For mobile broadband things are a bit more interesting. With this addition mobile broadband is being promoted to a first class connectivity option, right up there with Wi-Fi and Ethernet. Mobile broadband hardware can then be integrated into a laptop or a tablet or added via a dongle without requiring a driver or a complex dialer/manager application. Managers will still exist in a lesser form as a Metro application; Microsoft included one such example with the tablet we tested, which had a working AT&T 3G modem and its associated management application.

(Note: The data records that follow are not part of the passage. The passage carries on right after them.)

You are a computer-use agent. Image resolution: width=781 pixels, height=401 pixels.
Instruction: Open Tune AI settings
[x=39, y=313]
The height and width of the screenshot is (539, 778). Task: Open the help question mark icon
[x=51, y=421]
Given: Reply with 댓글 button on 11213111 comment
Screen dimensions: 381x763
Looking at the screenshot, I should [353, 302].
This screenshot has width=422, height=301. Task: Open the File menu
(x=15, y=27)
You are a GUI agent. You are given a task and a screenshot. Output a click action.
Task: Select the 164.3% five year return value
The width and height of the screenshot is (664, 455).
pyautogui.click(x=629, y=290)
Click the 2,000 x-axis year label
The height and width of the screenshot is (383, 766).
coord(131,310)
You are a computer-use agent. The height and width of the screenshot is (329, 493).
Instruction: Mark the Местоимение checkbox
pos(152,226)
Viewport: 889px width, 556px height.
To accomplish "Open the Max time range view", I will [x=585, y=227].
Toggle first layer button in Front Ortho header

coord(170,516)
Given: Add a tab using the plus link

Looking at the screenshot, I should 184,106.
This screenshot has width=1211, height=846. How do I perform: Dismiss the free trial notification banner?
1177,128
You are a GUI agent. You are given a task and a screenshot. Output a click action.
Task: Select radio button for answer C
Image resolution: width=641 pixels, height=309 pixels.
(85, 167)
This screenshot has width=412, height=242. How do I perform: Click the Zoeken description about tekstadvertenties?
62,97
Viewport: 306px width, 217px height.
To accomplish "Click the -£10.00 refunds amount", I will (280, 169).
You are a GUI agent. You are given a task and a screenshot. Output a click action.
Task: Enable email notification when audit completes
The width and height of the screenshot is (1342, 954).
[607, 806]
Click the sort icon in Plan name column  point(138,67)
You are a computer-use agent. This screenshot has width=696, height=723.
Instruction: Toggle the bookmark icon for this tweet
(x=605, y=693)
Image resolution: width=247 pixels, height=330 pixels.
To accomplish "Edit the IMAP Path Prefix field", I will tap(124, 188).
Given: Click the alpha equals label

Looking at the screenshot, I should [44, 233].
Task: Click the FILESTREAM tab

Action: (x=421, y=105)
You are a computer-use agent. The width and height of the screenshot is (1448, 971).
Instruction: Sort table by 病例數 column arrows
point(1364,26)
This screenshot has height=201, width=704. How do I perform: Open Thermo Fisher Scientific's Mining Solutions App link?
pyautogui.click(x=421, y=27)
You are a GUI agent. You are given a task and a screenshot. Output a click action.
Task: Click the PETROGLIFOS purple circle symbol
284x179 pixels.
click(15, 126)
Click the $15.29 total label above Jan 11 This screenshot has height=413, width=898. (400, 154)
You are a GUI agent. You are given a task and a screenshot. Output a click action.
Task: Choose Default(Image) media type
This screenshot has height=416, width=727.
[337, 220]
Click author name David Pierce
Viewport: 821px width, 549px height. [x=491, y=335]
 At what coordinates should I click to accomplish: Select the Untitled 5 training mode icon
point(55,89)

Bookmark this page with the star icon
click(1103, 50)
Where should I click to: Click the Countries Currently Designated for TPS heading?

Windows 8 will also be aware of the limitations of mobile broadband connections, with an emphasis in usage caps. Given appropriate information by the ISP Windows 8 knows to halt background download processes (e.g. Windows Update, weather updates, RSS) to keep them from consuming valuable bits, and to notify the user if the device is approaching the cap and would be subject to overages. Along these lines Windows 8 also knows to switch to another source (i.e. Wi-Fi) when it’s available to avoid using up those metered bits.

We’ve mentioned permissions before when talking about the Windows Store, but it seems prudent to mention it again. For Metro applications Windows 8 will have a more fine grained permissions model than existing low/user/admin level privileges, by implementing Android style permissions. Metro applications will only be able to access the resources and data they were approved for, reducing the ability for a compromised application to be used as a launch pad for further attacks.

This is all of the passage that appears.